--- Your goal ---
Filter the records down to the lines that hold the word "label", and copy each of those lines.

--- Records provided ---
= = =

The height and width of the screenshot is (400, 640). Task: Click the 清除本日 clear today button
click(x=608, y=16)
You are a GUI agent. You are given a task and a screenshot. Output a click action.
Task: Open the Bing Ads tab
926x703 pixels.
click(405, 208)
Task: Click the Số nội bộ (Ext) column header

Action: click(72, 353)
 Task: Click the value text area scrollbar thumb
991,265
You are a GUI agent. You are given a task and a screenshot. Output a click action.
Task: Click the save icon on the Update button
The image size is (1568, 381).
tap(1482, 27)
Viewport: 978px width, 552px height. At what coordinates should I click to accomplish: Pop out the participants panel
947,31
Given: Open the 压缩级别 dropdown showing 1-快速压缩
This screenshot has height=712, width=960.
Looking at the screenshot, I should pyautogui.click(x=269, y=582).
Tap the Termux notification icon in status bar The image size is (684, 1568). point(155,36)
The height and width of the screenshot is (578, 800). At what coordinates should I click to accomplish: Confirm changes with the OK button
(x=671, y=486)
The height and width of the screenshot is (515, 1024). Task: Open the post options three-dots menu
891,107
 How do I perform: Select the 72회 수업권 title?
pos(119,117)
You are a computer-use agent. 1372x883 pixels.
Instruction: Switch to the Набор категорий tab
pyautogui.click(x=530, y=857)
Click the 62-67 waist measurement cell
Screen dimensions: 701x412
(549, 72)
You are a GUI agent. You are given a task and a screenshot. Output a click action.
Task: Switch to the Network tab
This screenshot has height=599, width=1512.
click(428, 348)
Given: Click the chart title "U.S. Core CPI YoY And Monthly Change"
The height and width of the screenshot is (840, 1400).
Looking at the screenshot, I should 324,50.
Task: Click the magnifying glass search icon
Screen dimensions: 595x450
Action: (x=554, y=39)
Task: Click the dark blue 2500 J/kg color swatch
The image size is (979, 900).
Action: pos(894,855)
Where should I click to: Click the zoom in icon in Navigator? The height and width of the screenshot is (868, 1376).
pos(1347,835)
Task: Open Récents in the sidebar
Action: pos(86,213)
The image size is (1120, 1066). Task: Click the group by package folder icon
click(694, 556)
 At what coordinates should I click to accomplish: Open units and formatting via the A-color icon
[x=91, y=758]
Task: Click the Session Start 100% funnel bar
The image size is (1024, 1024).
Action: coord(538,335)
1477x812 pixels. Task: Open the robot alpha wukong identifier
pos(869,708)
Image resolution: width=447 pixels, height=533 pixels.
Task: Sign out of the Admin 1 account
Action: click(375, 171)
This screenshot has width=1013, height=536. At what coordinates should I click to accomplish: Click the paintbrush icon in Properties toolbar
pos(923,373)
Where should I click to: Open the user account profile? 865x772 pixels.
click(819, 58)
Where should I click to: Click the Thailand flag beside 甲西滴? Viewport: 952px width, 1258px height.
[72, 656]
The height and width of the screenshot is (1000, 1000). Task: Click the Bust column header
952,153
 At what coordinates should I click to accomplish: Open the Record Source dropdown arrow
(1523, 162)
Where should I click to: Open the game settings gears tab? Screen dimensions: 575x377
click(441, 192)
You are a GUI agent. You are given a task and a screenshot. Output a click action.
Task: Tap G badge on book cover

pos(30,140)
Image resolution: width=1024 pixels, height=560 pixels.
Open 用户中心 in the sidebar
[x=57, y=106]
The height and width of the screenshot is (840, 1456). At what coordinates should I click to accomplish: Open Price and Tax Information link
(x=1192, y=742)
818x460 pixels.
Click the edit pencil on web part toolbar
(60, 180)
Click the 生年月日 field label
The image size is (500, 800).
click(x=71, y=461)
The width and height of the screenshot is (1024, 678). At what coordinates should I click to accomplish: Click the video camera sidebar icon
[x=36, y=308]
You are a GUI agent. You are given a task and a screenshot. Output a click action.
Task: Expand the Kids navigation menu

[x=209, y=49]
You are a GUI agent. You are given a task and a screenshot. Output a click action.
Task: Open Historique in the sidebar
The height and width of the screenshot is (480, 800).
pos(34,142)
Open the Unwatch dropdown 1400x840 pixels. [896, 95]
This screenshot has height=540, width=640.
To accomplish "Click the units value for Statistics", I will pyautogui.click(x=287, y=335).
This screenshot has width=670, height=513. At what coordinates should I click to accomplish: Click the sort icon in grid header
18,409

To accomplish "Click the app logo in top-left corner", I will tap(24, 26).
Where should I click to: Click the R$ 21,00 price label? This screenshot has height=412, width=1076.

= = =

--- Task answer ---
Click the 生年月日 field label
Where should I click to: Click the R$ 21,00 price label? This screenshot has height=412, width=1076.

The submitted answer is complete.